- File photo
- Lani Malmberg and her goats are annual visitors.
Finding space in the city to grow a large garden can be incredibly difficult. Yard size, soil quality, access to water — each of these factors can be a hindrance to urban and suburban gardeners. Fortunately, solutions can be found, and often in unexpected places.
In the eastern portion of Bear Creek Regional Park, two acres of land are dedicated to the oldest community garden in Colorado Springs. Charmaine Nymann Community Garden, operated by Bear Creek Garden Association, is made up of 104 neatly placed beds composed of amended soil, seven of which are reserved solely for the purpose of nourishing the community through donated organic produce. The entire garden is run by members who pay a seasonal fee for the use of their space and who also volunteer each season as part of their membership.
"Gardeners who rent their own plots volunteer to also work the donation plots," says association treasurer John Poyzer. "We then donate the produce to several places in the community. This year alone, we also donated over 3,500 pounds of fresh vegetables and vegetable matter to the Cheyenne Mountain Zoo."
Poyzer notes that not only do the donation plots create thousands of pounds of food each year, the members themselves frequently share their extra produce with the community as well.

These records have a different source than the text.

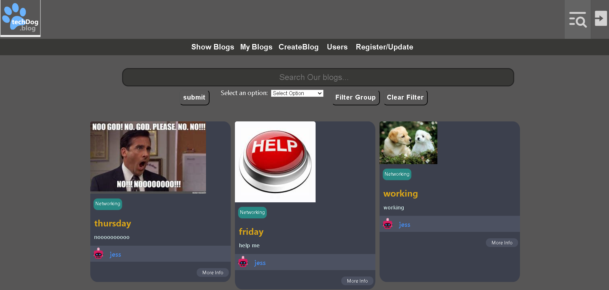Screen dimensions: 609x290
Task: Click the Filter Group button
Action: pos(355,97)
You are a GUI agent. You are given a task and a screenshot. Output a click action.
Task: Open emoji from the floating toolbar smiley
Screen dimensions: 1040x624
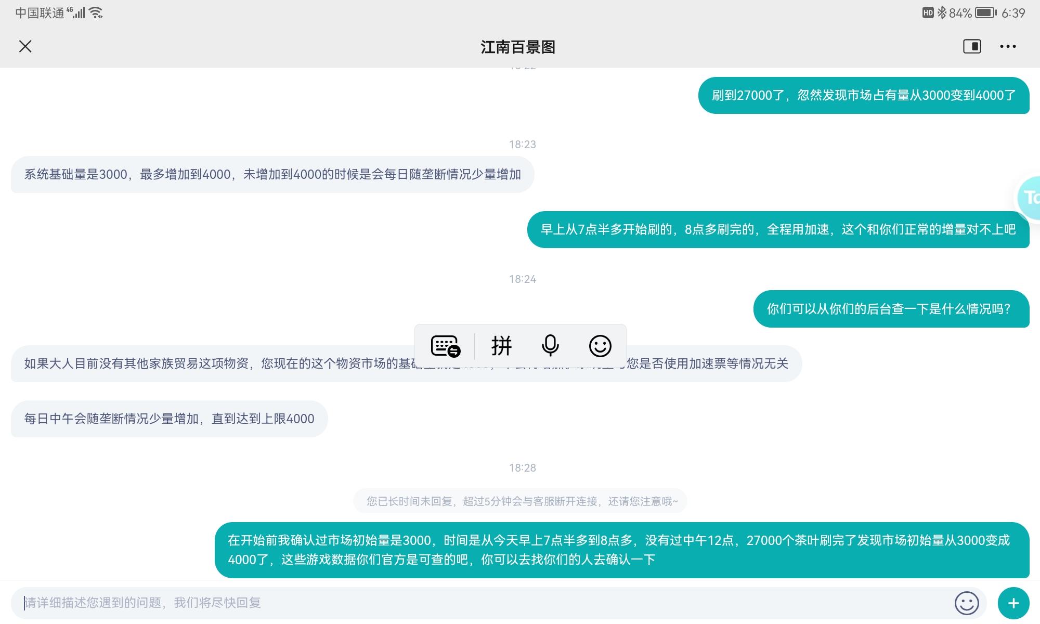(x=600, y=346)
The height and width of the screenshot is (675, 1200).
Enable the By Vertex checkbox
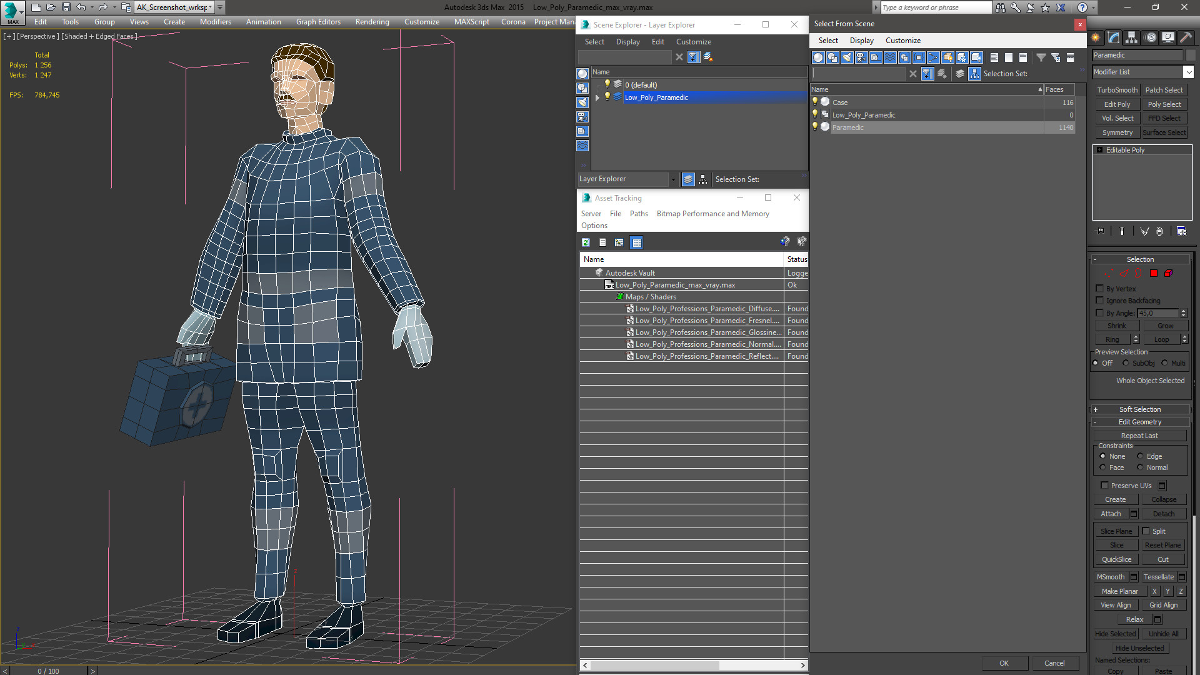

In addition to operating the garden, the association is responsible for maintaining the 20 acres that surround it as part of a land use agreement with El Paso County. This includes weeding and general cleanup. In the past, ridding the area of weeds was done with harmful herbicides. Out of concern for both the environment and the integrity of the food they produced, the garden association elected to try a new approach — weed-eating goats.
"We promote ourselves as an organic garden," Poyzer says, "so we felt that it was best not to have herbicide spray anywhere around the area. Bringing goats in helps tremendously."
For the past 15 years, the association has paid for the loan of a large herd of goats as an eco-friendly solution to eliminating noxious weeds and potentially hazardous brush. They also help with vital fire mitigation and soil reclamation, and their arrival is a highly anticipated event for many in the community, drawing families, students and other visitors to the park each season.
This November, the beloved Colorado Springs tradition hit a bit of a snag. The annual work of the goats was cut short due to escalating issues with vandalism and unleashed dogs in the leash-only park. Since then, many in the community have expressed concern that the goats would not return next year.
But there is hope — and every intention — of bringing the goats back to the park in 2016. Poyzer is confident that a resolution can be achieved; the garden association, as well as individuals in the city and county, have been working to remedy the unleashed-dogs issue so the goats can do their job safely.
With that goal in mind, the association has been an enthusiastic participant in Give! in order to raise funds for the goat project.
The hope is that donations made in the final days of the campaign will allow them to continue providing their much-needed service to the community.